WHAT THE EXERCISE ASKS: For every record that follows, transcribe the text exactly and leave any image out.

^^^^^^^^

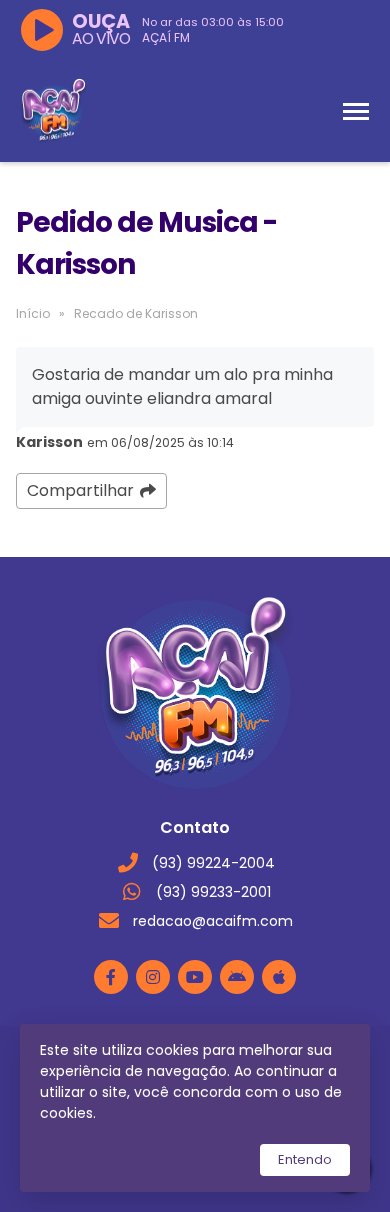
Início (33, 313)
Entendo (305, 1159)
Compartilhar (80, 490)
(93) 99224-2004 (213, 863)
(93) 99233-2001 (213, 892)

^^^^^^^^

RESULT OF THE EXERCISE:
Início (33, 313)
Entendo (305, 1159)
Compartilhar (80, 490)
(93) 99224-2004 (213, 863)
(93) 99233-2001 (213, 892)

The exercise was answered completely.